SELECTED EXCERPT
※

He was born the third son of James Sievewright at Drumdelgie in the parish of Cairnie in Aberdeenshire and was baptised on 19 March 1783. He graduated MA from Marischal College, Aberdeen in April 1807 and became tutor to the children of Rev Dr Alexander Stewart of Dingwall. He was licensed to preach by the Church of Scotland's Presbytery in Perth in 1812.

In 1815 he was ordained by the Church of Scotland at Gateshead in the north of England. He must have been well-connected as he was presented to the church by his patron, George the Prince Regent (later known as King George IV).

In 1818 he translated to St Drostan's in Markinch in Fife and remained there for the rest of his life. He added a clock to the spire in 1839.

In the Disruption of 1843 he (and a large part of his congregation) left the established church and joined the Free Church of Scotland. The new church, designed by Robert Hutchison who specialised in churches and schools, was built in 1844 and was known as the Brunton Church. It was paid for by Mrs Paxton and Miss Arthur, both of Markinch. A new manse was also built.

※

GIVEN ENTRIES
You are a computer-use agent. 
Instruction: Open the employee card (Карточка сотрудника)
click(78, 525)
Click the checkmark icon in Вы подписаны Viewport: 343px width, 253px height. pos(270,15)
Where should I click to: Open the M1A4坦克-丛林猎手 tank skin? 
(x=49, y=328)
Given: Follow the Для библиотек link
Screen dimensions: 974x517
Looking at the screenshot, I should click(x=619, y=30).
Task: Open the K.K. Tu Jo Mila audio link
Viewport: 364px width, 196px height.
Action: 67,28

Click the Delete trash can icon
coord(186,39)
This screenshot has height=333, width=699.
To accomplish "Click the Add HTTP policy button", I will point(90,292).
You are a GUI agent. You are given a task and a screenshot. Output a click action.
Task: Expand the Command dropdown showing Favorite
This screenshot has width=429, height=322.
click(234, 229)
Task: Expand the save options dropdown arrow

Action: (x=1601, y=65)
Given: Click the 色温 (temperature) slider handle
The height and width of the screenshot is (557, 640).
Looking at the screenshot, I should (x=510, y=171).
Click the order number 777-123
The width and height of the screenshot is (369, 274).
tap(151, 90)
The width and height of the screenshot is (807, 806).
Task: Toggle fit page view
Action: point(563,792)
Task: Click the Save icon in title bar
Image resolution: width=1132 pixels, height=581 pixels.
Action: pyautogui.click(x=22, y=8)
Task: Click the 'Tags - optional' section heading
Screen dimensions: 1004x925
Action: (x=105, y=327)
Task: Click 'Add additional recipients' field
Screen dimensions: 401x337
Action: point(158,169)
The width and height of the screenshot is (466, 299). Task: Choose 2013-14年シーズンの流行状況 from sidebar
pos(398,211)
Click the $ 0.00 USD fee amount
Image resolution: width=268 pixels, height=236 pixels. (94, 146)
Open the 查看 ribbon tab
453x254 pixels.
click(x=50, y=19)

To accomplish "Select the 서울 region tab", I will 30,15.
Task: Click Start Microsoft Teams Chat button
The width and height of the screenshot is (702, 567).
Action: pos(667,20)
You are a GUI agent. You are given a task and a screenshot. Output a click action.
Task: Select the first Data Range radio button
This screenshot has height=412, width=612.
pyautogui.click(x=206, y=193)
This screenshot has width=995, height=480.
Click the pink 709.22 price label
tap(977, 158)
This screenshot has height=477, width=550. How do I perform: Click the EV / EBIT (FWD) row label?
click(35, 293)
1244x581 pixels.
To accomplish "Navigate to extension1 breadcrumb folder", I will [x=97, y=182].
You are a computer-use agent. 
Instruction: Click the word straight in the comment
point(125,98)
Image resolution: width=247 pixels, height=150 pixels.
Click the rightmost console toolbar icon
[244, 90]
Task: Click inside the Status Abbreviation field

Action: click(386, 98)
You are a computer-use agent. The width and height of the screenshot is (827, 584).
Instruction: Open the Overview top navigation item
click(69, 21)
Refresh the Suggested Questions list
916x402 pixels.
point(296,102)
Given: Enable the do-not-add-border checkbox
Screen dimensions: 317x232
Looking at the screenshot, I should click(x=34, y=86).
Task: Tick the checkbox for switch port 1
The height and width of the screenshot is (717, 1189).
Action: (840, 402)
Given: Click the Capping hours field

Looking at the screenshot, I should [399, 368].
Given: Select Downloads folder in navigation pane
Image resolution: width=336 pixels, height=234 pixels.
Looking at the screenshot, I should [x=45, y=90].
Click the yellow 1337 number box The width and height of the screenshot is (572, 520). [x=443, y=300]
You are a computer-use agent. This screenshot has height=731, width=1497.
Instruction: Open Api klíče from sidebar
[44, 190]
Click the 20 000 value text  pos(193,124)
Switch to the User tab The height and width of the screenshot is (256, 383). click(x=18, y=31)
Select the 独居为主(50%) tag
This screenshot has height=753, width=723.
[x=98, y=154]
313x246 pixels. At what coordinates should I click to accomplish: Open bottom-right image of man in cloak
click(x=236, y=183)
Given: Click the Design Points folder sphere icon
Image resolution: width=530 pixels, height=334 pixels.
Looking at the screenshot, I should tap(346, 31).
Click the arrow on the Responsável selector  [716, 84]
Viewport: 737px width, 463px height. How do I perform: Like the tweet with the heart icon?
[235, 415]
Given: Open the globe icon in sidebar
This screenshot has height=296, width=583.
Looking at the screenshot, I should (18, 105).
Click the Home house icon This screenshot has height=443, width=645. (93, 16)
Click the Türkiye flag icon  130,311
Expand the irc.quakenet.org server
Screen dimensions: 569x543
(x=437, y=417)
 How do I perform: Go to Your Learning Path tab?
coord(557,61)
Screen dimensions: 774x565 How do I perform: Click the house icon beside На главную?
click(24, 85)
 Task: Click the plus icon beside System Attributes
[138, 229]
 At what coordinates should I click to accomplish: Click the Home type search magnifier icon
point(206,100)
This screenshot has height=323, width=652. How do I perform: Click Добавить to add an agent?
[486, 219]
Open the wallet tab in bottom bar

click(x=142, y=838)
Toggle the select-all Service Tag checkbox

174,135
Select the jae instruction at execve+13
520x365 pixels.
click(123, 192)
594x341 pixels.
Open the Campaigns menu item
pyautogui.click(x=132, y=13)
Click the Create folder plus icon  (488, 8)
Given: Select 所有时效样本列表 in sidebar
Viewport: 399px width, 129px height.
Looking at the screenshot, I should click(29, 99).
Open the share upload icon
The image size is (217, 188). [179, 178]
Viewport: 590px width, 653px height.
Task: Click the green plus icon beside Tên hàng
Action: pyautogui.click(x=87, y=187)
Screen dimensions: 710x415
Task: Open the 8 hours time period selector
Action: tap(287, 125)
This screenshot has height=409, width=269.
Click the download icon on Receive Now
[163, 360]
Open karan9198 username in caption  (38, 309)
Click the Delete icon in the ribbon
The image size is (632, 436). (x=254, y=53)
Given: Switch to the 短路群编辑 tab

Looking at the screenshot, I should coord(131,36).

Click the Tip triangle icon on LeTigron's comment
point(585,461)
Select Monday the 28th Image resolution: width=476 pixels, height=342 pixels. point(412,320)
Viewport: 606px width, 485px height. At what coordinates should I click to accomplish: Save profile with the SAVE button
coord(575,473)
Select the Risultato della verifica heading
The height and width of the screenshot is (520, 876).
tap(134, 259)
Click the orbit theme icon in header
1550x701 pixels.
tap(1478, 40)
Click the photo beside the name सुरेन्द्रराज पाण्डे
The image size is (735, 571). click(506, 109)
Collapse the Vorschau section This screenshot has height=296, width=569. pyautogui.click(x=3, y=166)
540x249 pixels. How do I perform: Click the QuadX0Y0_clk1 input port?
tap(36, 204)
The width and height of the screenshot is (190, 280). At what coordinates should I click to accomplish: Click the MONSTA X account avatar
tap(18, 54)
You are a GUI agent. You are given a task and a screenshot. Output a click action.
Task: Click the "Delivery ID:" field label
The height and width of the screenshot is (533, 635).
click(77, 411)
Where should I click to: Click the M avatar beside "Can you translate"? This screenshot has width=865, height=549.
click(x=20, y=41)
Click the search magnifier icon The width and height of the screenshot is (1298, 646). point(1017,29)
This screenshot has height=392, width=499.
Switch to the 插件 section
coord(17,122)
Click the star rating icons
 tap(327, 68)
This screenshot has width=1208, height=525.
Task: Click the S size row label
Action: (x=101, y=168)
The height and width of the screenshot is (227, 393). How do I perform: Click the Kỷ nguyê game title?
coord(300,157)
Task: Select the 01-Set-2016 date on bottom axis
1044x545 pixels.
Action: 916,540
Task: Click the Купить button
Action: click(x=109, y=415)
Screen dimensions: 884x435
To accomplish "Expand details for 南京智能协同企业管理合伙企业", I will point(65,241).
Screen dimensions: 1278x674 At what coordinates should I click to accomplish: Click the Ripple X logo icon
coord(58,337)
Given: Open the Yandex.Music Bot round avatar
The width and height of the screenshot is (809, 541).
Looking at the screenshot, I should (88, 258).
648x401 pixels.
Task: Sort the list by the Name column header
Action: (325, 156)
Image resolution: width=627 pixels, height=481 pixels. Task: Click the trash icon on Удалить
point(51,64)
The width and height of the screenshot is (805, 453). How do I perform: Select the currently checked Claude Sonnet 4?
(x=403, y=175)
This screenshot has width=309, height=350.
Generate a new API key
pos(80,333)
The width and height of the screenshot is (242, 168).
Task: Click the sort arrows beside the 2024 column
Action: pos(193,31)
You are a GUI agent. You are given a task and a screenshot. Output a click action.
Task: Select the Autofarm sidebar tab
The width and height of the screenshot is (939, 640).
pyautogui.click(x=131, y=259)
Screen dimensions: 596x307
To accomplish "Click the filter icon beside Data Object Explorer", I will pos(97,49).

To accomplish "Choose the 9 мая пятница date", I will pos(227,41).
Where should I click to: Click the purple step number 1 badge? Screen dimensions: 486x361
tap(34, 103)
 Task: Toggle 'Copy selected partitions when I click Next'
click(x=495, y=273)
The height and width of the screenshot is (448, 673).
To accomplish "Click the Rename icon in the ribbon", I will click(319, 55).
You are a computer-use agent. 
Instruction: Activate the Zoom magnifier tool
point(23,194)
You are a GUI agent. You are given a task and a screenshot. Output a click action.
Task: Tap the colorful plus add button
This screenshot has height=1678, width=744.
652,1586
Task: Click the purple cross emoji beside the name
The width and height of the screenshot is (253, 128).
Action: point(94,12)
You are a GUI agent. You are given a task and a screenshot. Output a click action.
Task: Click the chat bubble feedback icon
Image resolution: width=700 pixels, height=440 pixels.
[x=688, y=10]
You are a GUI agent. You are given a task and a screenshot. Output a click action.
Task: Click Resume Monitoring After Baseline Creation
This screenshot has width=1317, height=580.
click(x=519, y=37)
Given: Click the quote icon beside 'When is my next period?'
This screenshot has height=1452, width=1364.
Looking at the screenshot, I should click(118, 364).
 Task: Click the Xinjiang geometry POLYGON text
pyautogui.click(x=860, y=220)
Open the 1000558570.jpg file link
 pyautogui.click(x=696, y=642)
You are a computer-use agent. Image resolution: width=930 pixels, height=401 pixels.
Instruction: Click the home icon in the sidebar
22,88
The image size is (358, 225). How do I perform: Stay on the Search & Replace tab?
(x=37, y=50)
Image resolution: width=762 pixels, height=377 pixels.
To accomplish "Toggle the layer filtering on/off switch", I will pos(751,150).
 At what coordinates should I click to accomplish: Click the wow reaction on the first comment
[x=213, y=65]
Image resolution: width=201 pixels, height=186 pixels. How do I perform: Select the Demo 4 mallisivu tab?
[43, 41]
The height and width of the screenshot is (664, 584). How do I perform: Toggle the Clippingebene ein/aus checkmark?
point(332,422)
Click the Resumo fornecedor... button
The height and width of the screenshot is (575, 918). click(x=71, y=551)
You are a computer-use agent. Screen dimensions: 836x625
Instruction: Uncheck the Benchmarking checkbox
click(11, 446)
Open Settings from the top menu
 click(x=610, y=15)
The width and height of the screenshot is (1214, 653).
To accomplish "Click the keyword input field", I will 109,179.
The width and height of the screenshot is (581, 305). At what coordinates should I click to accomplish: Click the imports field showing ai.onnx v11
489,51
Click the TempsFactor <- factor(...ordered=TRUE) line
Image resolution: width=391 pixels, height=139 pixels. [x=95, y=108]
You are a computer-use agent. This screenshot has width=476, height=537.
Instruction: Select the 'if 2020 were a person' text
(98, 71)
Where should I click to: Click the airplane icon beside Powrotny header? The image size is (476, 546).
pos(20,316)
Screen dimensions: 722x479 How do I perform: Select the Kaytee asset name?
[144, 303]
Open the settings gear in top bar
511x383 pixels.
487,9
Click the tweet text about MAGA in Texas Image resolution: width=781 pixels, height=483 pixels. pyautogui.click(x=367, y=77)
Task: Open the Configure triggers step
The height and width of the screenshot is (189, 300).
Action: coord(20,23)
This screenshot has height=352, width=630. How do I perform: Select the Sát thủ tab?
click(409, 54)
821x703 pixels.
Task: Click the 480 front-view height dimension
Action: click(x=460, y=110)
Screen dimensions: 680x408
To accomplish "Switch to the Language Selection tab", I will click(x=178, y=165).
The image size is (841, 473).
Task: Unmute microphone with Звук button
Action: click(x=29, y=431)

※

TASK TO CARRY OUT
How would you summarize the biographical sketch in two sentences? The data comes from a different source than the biographical sketch.

WRITTEN RESPONSE
Baptised in Aberdeenshire in 1783 and a Marischal College graduate, he was licensed to preach in 1812, ordained at Gateshead in 1815, and translated in 1818 to St Drostan's in Markinch, where he remained for the rest of his life. In the Disruption of 1843 he and much of his congregation joined the Free Church of Scotland, whose new church was built in 1844 and known as the Brunton Church.